This section is from the book "A Dictionary Of Modern Gardening", by George William Johnson, David Landreth. Also available from Amazon: The Winter Harvest Handbook: Year Round Vegetable Production Using Deep Organic Techniques and Unheated Greenhouses.
Moss is useful to the gardener for packing round the roots of plants; and even some bulbous roots have been cultivated in it; but when it infests the trunks of trees, or our lawns, it is one of the gardener's pests.

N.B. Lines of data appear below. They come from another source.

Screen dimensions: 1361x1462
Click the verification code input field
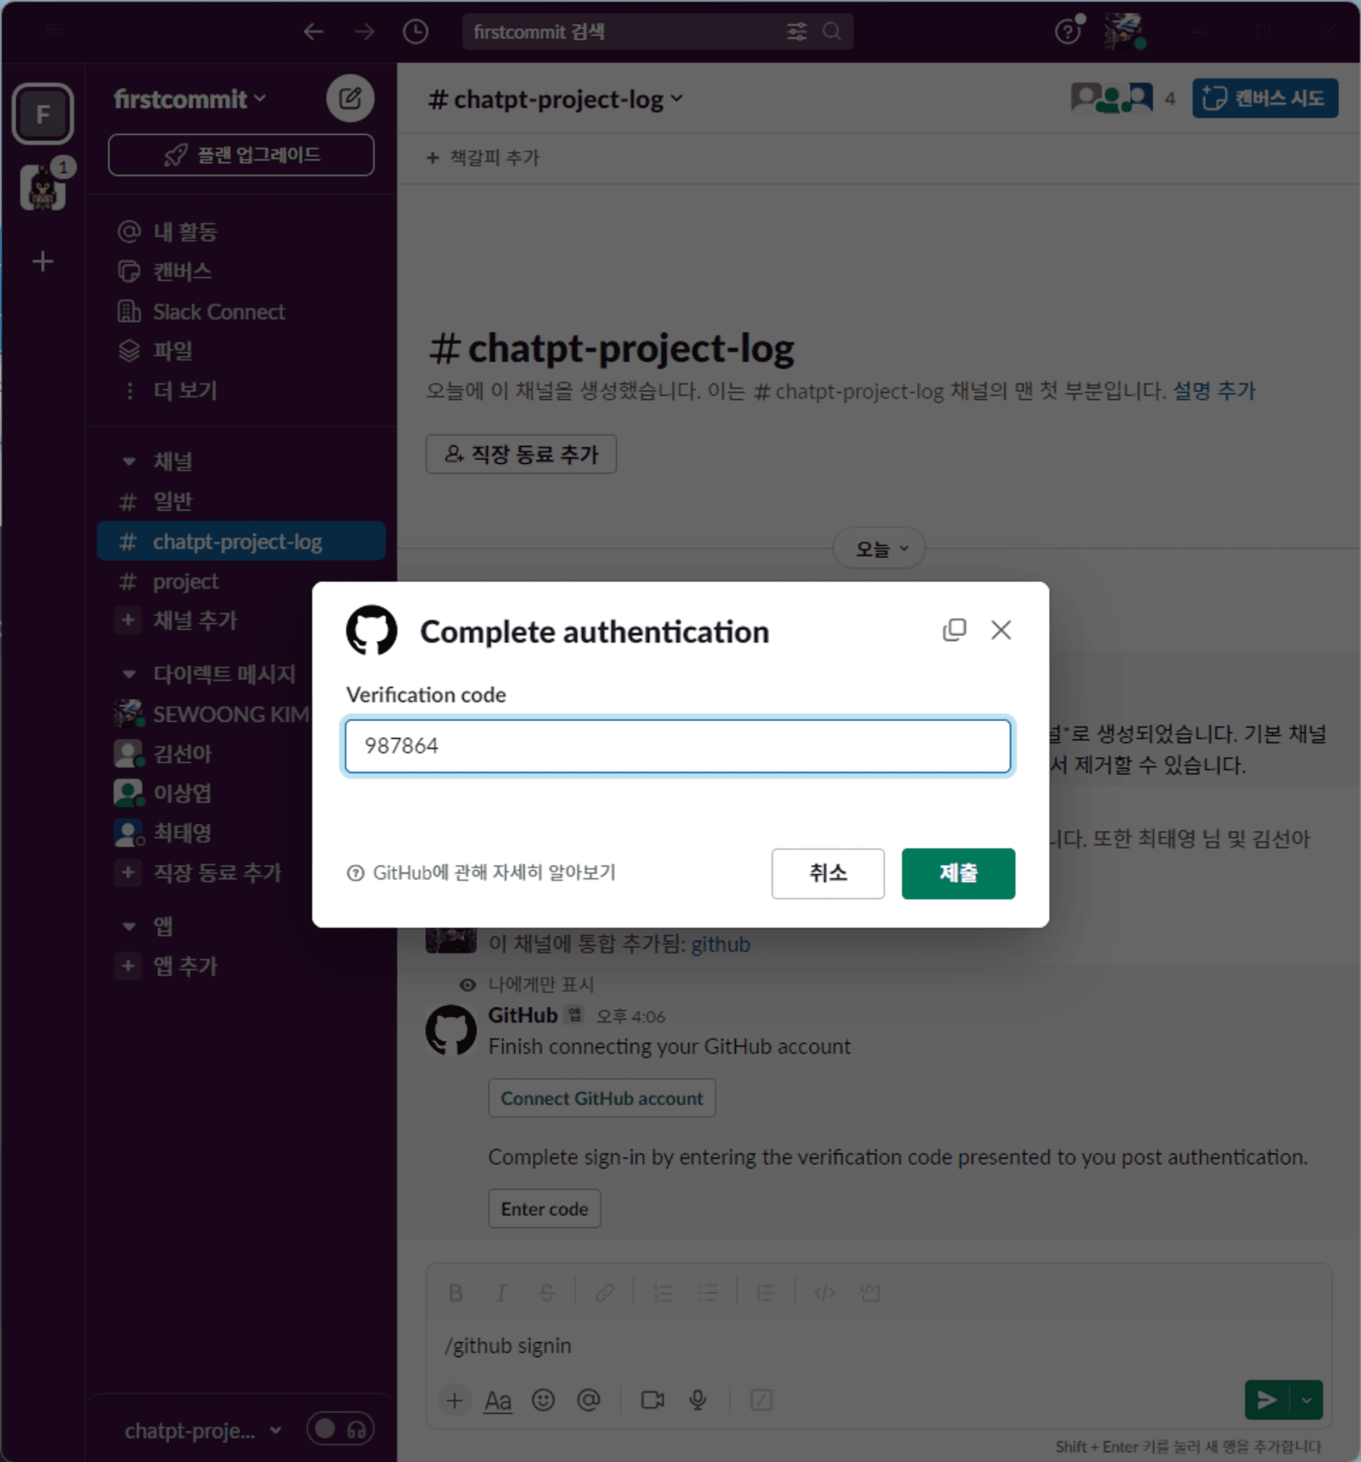point(679,746)
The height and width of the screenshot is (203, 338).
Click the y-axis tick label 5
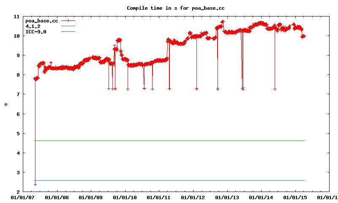[x=18, y=134]
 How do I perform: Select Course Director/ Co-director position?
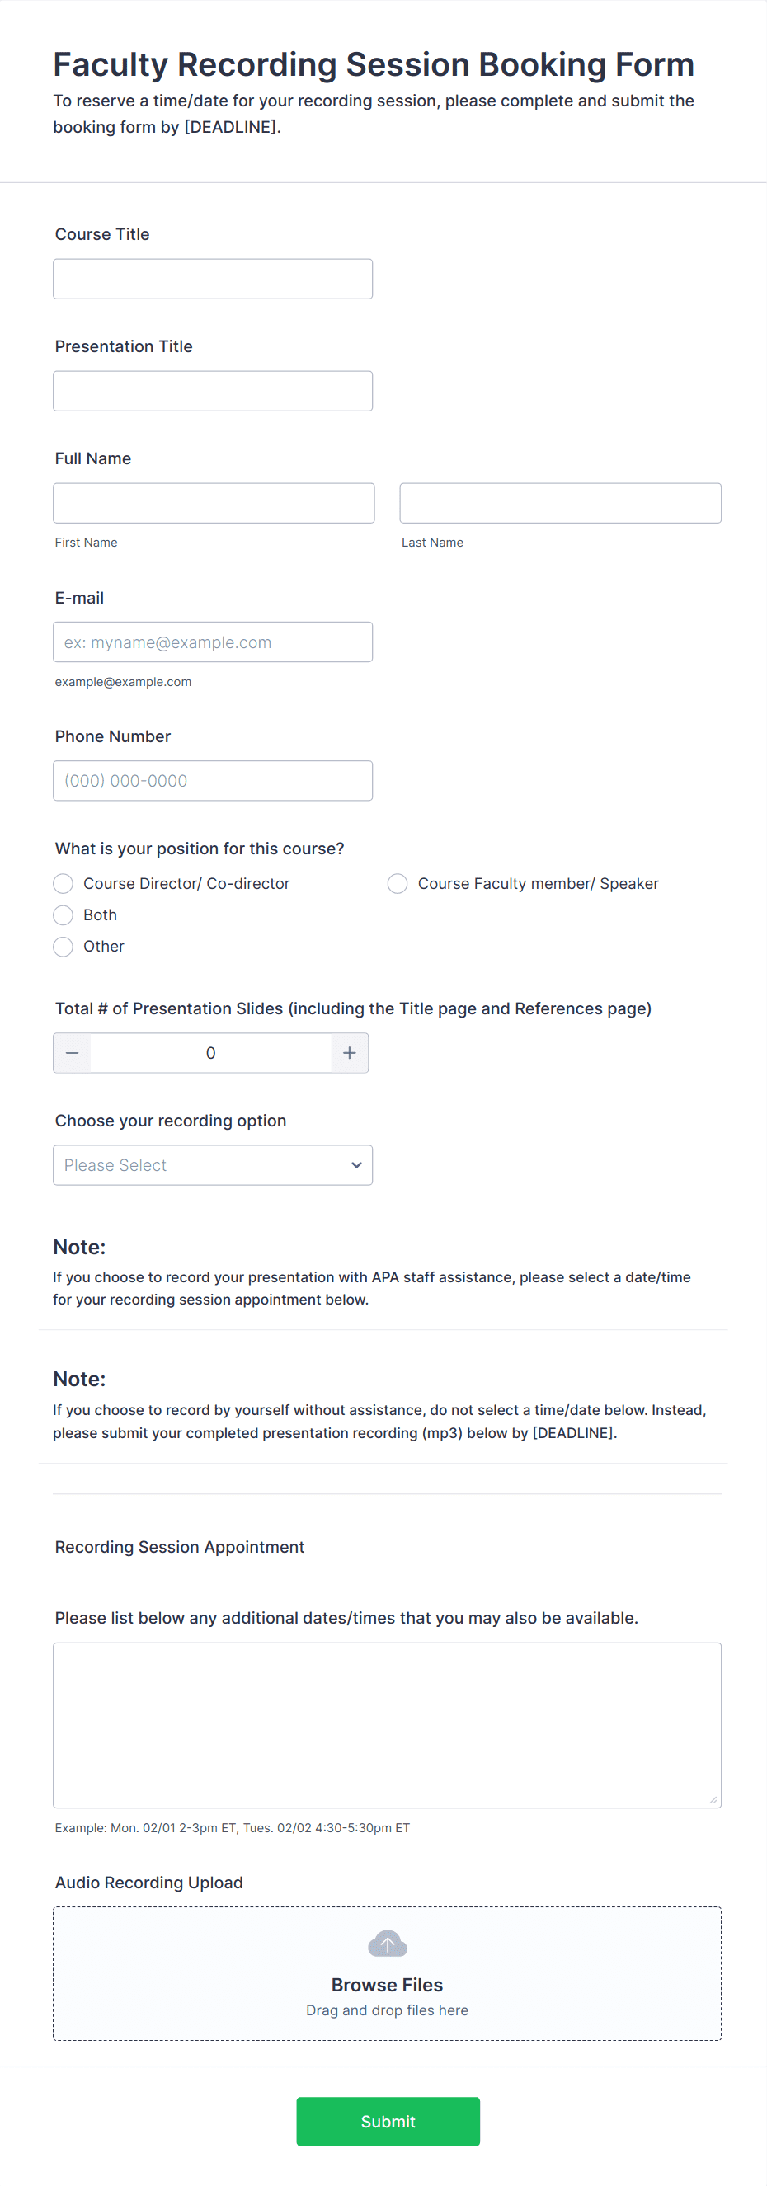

"Moss only attacks lawns, the soil of which is unable to support a greensward of grass. When soil is exhausted, grasses begin to die off, and their place is taken by moss. The obvious mode, then, of proceeding, is to give the lawn a good top-dressing in winter, either of malt-dust, or nitrate of soda, or soot, or any other manure containing an ' abundance of alkali. The gardener finds the growth of moss arrested by frequent raking in wet weather, or by the application of pounded oyster-shells; but these are mere palliatives, and not remedies. Make your grass healthy, and it will soon smother the moss." - Gard. Chron.
The most effectual, most salutary, and least disagreeable remedy for moss on trees is of trivial expense, and which a gardener need but try upon one individual to insure its adoption. It is with a hand scrubbing brush, dipped in a strong brine of common salt, as often as necessary to insure each portion of the bark being moistened with it, to scrub the trunks and branches of his trees at least every second year. It most effectually destroys insects of all kinds, and moss; and the stimulating influence of the application, and the friction, are productive of the most beneficial effects. The expense is not so much as that of dressing the trunks with a solution of lime, which, however efficient in the destruction of moss, is not so in the removal of insects - is highly injurious to the trees, by filling up the respiratory pores of the epidermis, and is decidedly a promoter of canker. On gravel walks, a strong solution of sulphate of copper (blue vitriol) has been found the most effectual destroyer of moss.